A lot of guys in Pelican Bay and here have already been in isolation for the past 10, 15, 20, 25, 30, 35 years. Many have been disciplinary free and most were placed in isolation for non-disciplinary reasons. It does not make any sense for guys to have to remain in the SHU.
We believe that those guys that the CDCR (genuinely) intends on placing in general population or non-SHU setting should be placed directly into one.
In light of the struggle (and loss of life) it will be extremely difficult for the CDCR to justify not allowing guys to be released to general population. Or at least be provided some kind of meaningful program in a non-SHU setting.
I was diagnosed with severe depression several years ago.
I don’t know which is worse.
At some point you know that the isolation has affected you. Perhaps permanently. It involves so many different factors. Particularly the isolation itself.
Over the years you have seen other people snap. Human beings cutting themselves. Eating their own waste. Smearing themselves in it. And sometimes throwing it at you. Human beings not just talking out loud to themselves–but screaming at and cursing themselves out.
How could you not be affected by this kind of madness?!”
From a Pelican Bay SHU inmate who has been in solitary confinement since 1988, and participated in the 2011 hunger strikes:
“I fail to see how it is any different from my current SHU term…It did not address the fact that there are prisoners who have been in PBSP-SHU for over 20 years without any kind of serious rule infraction. It is written like every single short corridor prisoner is starting from scratch. In other words, no prisoner should even entertain the idea of leaving SHU for the next four or five years. It sounds like a poorly modified version of the six year inactive status program to me. And the IGI still has control of prisoners’ fate through what is decided through classification, telling them when and where to place us.
Nothing has been gained–they’ve put a different name on the same repressive/torturous measures that have been in effect since the state started locking us up for administrative convenience in extreme solitary confinement isolation. There is absolutely nothing about the step down program that allows a SHU prisoner to work their way out of SHU without the expressed approval of the IGI–the whole program as laid out at present is a bunch of clever words seemingly giving prisoners a way to work our way out of SHU. It’s not! I’ve already been in SHU since 1988, what do I need to work on?

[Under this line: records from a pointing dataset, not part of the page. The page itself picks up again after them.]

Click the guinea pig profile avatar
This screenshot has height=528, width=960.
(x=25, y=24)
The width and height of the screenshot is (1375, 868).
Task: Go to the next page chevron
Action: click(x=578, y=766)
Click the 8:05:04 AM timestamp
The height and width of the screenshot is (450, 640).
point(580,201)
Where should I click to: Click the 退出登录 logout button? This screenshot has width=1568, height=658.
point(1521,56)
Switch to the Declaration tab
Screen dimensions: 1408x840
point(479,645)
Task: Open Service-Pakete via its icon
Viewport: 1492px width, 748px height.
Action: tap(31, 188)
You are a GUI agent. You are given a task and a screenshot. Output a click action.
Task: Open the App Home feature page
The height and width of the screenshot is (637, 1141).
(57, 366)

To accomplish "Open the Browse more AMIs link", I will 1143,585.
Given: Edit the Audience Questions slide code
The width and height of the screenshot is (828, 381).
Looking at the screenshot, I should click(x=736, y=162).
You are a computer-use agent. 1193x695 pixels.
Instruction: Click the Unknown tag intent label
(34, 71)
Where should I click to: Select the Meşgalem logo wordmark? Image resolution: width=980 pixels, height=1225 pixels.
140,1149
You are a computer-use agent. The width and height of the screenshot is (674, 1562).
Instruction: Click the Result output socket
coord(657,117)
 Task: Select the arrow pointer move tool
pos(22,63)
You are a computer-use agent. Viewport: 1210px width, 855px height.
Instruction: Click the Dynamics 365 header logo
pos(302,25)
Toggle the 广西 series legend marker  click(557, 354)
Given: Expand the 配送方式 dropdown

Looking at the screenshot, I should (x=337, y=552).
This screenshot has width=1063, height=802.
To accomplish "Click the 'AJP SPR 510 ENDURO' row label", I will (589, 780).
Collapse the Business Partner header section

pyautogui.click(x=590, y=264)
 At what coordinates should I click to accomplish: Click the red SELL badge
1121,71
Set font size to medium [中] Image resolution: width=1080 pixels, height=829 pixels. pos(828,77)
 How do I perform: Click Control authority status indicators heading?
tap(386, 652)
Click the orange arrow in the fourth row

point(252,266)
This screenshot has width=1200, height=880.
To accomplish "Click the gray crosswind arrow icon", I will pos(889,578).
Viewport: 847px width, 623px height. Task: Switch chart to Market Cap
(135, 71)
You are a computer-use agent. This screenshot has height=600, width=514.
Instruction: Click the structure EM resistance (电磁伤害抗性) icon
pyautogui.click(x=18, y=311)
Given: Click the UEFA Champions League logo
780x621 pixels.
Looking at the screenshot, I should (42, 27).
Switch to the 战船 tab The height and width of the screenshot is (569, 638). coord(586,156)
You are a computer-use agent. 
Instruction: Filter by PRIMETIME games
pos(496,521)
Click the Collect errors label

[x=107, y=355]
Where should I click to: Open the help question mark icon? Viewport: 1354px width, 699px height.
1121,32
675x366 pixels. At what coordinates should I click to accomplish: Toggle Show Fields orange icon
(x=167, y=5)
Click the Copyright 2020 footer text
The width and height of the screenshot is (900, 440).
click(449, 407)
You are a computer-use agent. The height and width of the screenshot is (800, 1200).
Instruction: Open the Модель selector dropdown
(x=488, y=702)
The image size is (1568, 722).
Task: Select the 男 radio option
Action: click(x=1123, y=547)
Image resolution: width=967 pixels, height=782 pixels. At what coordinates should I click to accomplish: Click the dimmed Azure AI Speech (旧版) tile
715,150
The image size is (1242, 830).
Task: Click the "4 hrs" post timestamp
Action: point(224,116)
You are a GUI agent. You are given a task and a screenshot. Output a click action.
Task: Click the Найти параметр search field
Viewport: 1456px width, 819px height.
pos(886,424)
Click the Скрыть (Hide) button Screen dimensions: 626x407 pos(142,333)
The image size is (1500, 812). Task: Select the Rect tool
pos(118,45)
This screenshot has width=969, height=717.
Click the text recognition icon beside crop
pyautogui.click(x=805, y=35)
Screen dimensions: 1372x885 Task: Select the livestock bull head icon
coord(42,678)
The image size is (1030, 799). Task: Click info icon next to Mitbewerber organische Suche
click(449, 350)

What exactly are they going to see in my attitude and actions during the four phases of the step-down program that they haven’t already seen in the past twenty plus years during my extreme isolated confinement for administrative convenience? It just does not make sense.
I feel like the CDCR is clowning us!”
The following is from a Pelican Bay SHU inmate who has been incarcerated for forty years, 35 of which have been spent in the SHU.
“Being a labeled outcast makes it easy to see us no more than a farm animal or dog. Which morally assuages the conscience and culpability of individuals’ roles in our vilification. We are living in the times of the Bogeyman syndrome. The power of fear and mistrust. Suspicion which clouds peoples judgment and common sense. Choosing to be ignorant, unable or unwilling to filter out irrelevant noises and views, they transform into parrots that merely mimic the latest tidbit of information.
I don’t have a positive opinion of the impending SHU policy changes. The basic framework, premise and argument is faulty because phantoms are still used as a justification to subject people to punitive action. I am in SHU for non-disciplinary reasons and have been subjected to punitive isolation based on presumption and fantastic takes sown from the chronicle of the Bogeyman. I have spent 35 years in SHU and I should be unconditionally released to the mainline, especially since I haven’t had any serious rule violation in even twenty-five years except for participation in a hunger strike.”